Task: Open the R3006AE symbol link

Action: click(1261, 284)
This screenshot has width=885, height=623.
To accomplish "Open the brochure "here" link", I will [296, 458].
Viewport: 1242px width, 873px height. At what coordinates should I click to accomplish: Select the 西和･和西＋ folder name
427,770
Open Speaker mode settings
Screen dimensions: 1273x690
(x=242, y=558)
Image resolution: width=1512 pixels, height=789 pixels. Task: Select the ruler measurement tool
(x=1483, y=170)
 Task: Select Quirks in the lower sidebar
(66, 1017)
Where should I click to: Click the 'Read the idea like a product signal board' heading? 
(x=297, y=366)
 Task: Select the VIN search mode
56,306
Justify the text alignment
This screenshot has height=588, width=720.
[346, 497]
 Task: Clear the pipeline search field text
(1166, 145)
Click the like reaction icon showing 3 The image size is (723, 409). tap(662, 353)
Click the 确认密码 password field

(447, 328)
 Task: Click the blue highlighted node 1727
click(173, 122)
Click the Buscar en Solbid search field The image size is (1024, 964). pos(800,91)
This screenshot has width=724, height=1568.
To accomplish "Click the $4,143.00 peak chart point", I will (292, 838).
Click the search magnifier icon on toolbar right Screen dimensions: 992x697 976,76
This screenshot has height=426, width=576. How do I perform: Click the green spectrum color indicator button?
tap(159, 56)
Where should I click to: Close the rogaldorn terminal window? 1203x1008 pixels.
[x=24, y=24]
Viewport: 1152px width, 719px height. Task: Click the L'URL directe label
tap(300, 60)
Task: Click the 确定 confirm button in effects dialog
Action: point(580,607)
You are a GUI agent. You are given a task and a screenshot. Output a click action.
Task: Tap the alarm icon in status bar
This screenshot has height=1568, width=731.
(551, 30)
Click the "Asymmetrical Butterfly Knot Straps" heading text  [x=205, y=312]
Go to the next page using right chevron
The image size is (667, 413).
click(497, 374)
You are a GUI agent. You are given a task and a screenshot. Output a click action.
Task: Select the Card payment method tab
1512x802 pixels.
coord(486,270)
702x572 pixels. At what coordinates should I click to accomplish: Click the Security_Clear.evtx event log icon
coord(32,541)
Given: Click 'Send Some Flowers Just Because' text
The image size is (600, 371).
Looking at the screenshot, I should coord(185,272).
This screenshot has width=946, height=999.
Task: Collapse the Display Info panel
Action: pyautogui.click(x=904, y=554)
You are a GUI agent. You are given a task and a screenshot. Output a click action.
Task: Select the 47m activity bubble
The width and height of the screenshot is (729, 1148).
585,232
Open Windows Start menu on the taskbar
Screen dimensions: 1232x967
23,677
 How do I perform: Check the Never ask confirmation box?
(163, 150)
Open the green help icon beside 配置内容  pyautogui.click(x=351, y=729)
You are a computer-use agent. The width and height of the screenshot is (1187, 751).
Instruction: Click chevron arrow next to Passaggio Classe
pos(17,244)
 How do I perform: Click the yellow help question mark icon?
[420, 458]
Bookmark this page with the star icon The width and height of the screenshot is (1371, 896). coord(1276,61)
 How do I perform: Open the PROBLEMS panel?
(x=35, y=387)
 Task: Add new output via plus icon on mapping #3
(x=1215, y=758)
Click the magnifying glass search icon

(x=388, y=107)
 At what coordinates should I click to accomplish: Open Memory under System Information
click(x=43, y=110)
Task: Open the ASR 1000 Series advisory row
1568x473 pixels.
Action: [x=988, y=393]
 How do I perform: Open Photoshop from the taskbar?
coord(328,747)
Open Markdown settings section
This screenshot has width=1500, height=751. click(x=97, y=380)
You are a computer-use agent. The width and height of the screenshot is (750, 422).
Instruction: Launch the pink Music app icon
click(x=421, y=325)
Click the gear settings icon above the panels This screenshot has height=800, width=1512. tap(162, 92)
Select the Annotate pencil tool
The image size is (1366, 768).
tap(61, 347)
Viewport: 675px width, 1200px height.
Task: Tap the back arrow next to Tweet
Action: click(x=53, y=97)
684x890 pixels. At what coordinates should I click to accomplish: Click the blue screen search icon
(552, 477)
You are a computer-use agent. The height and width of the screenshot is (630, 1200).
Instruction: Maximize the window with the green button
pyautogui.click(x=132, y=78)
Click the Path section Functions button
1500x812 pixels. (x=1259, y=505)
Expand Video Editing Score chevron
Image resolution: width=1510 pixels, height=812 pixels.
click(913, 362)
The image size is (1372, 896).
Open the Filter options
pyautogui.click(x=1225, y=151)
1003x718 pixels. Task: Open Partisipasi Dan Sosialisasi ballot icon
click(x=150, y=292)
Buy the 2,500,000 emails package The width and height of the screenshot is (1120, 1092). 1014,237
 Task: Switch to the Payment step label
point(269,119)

### PROBLEM
Go line by line through the data and copy any that contain "right".

### SOLUTION TO THE EXERCISE
Click the search magnifier icon on toolbar right Screen dimensions: 992x697 976,76
Go to the next page using right chevron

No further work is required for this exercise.